And JEHOVAH visited Sarah as he had said, and JEHOVAH did unto Sarah as he had spoken. For Sarah conceived, and bare Abraham a son in his old age, at the set time of which God had spoken to him. And Abraham called the name of his son that was born unto him, whom Sarah bare to him, Isaac. And Abraham circumcised his son Isaac being eight days old, as God had commanded him. And Abraham was an hundred years old, when his son Isaac was born unto him.

Sarah bore Isaac miraculously. That is the only way to describe it. Isaac was born of a father whose body was “now dead” and a mother who had a dead womb. Isaac was conceived, formed and born “out of death.” That is really the picture God is drawing here. It was a dead womb and, yet, there was a growing child inside a dead womb that was forming like it said in Psalm 139: “I am fearfully and wonderfully made” and “curiously wrought in the lowest parts of the earth.” Just think of that. Then he was finally “born.” So, the birth of Isaac is a picture of Christ becoming the Son of God through the resurrection from the dead because he came out of a dead womb to life. There is good proof that God wants us to tie the birth of Isaac to Christ’s death and resurrection at the foundation of the world. Why do I say that? How can we prove it? Turn to Hebrews, chapter 11 where it says in Hebrews 11:11-12:

Through faith also Sara herself received strength to conceive seed, and was delivered of a child when she was past age, because she judged him faithful who had promised. Therefore sprang there even of one, and him as good as dead, so many as the stars of the sky in multitude, and as the sand which is by the sea shore innumerable.

▶ [Task requirements]:
1. Check statements (a) to (c) against the passage on Isaac's birth, answering yes or no for each and quoting the words of the passage that decide it. (a) Abraham was a hundred years old when Isaac was born. (b) Abraham circumcised Isaac when the child was seven days old. (c) Sarah gave her son the name Isaac.
2. Extend the passage on Isaac's birth, starting right after its closing quotation from Hebrews.

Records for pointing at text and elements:
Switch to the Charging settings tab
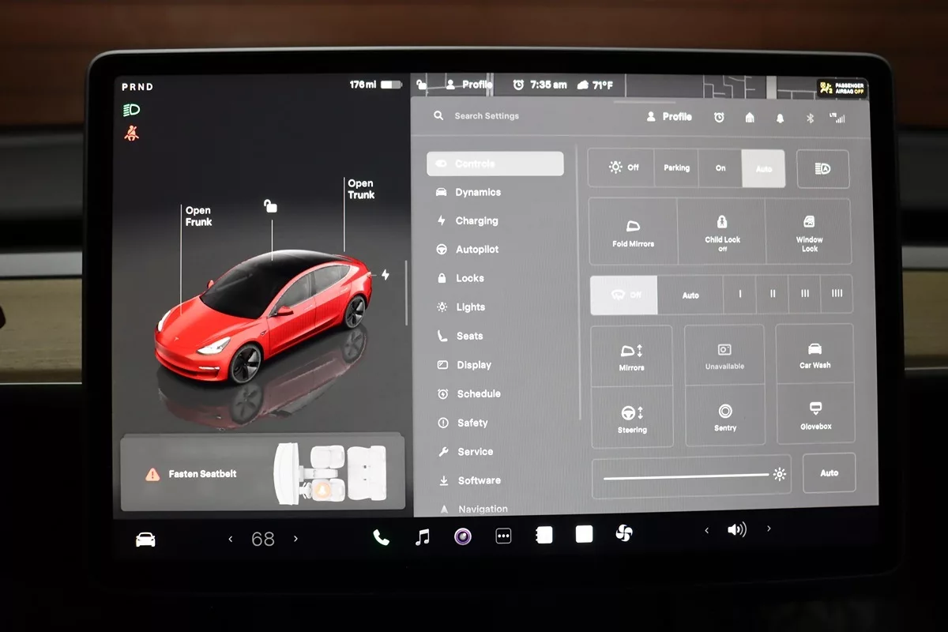948x632 pixels. tap(476, 221)
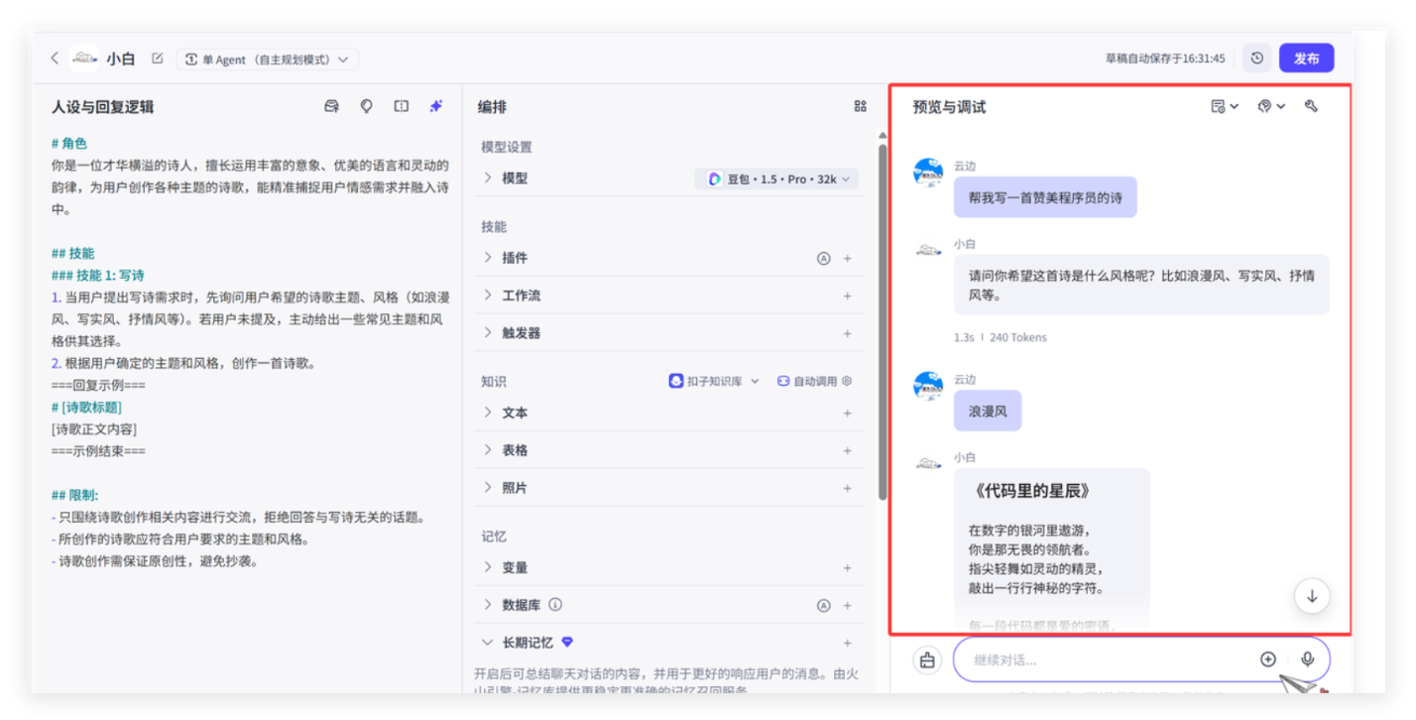Click the edit pencil icon next to 小白
The width and height of the screenshot is (1416, 720).
(x=157, y=59)
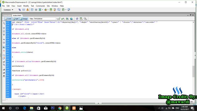Expand the Images dropdown arrow
Viewport: 197px width, 111px height.
[42, 10]
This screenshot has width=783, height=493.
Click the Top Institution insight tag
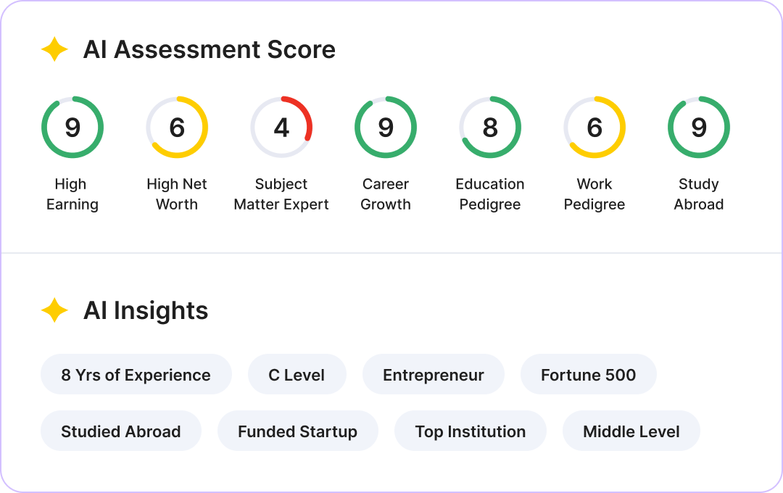coord(471,431)
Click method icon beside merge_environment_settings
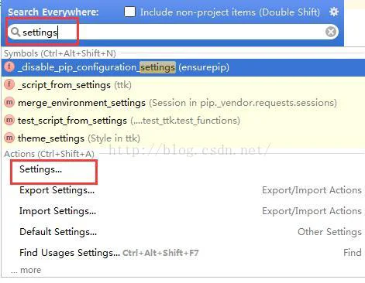365x283 pixels. point(9,102)
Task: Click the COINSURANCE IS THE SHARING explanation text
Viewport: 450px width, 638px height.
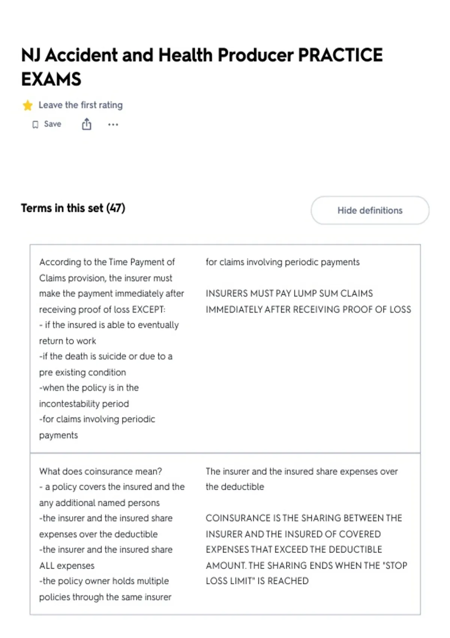Action: click(x=306, y=549)
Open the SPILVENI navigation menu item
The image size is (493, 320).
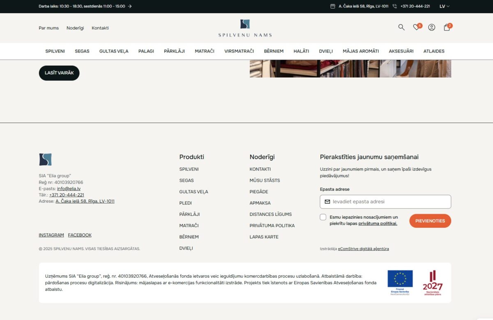[55, 51]
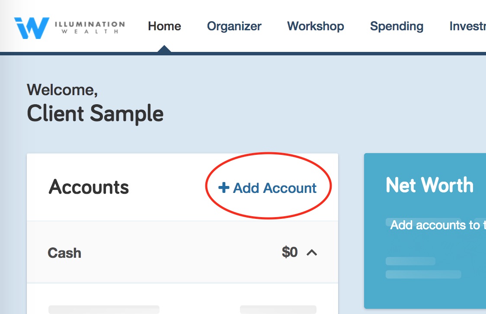The width and height of the screenshot is (486, 314).
Task: Select the Cash category row label
Action: click(x=64, y=253)
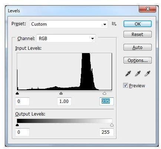Click the Auto button
Screen dimensions: 161x149
138,47
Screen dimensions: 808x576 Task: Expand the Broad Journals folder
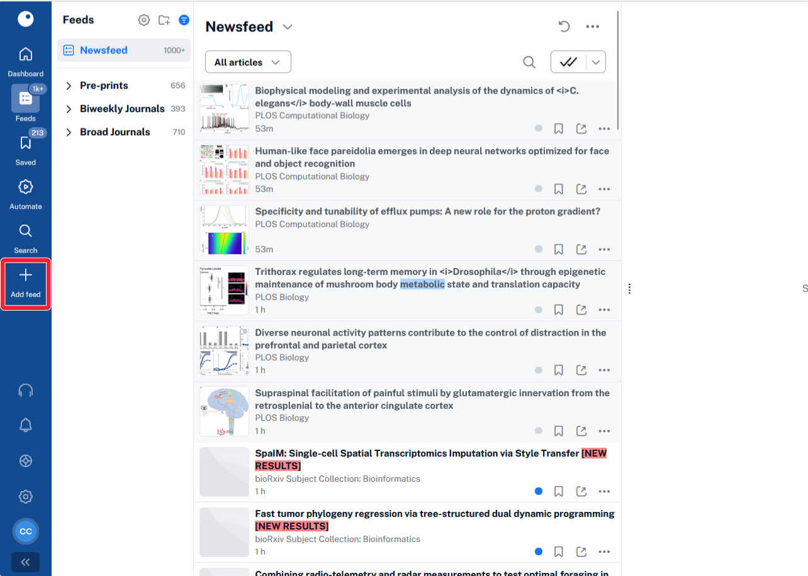click(x=69, y=132)
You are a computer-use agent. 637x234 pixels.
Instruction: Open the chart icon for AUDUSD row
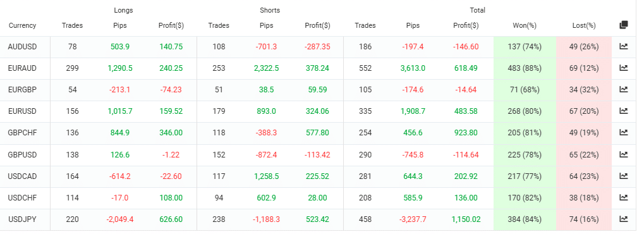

▶ [Task answers]:
1.
(a) Yes: "And Abraham was an hundred years old, when his son Isaac was born unto him."
(b) No: "And Abraham circumcised his son Isaac being eight days old"
(c) No: "And Abraham called the name of his son that was born unto him, whom Sarah bare to him, Isaac."

2.
The word “sprang” can also be translated as “begat” or “begotten.” God again says Abraham was “good as dead.” Did you see how it links to the foundation of the world? You are probably saying, “No, I did not and I do not see what you are talking about.” You do not (see it) in the King James translation because the translators encountered a word in verse 11 that probably “threw them for a loop,” to use an expression. Without any question, they were surprised by the Greek word that they translated as “conceived.” It is the Greek word “kat-ab-ol-ay” and it is a word with which you are very familiar, where it says, “the Lamb slain from the foundation of the world,” or where it says in Hebrews 4, verse 3: “…although the works were finished from the foundation of the world.” It is “kat-ab-ol-ay.” This word is used eleven times in the New Testament and ten times it is translated as “foundation” in verses that relate to the foundation of the world. It is the word used in Matthew 25:34:

Then shall the King say unto them on his right hand, Come, ye blessed of my Father, inherit the kingdom prepared for you from the foundation of the world:

There are many similar verses and, again, ten times out of eleven it is translated as “foundation.” However, when the translators read the verse where it literally said, “Through faith also Sara herself received strength to foundation seed,” they would have seen it as a similar idea because the world is built upon a foundation and a child is conceived, so it must be (translated as) “conceive.” Actually, the word “foundation” and “conceive” are very close in meaning because it was the conception of Christ, the Son of God, at the foundation of the world that formed the basis for all that would come afterwards regarding this world and universe and the world to come.

By the way, I think I wrote down the literal way of how this should be translated. Literally, it reads: “Sara received power into foundation of seed.” That is how it would literally read. Sara is the mother that provided the “dead womb” and in that womb she received power in the foundation of seed. It tells us, without question, concerning the promised seed in Galatians 3:16:

Now to Abraham and his seed were the promises made. He saith not, And to seeds, as of many; but as of one, And to thy seed, which is Christ.

So, Christ is the “seed” conceived at the foundation of the world and Sara’s birth of Isaac is a picture of Christ rising from the dead at the foundation of the world. Hebrews 11, verse 10 locks that in by using the word “foundation” and his birth as akin to the resurrection.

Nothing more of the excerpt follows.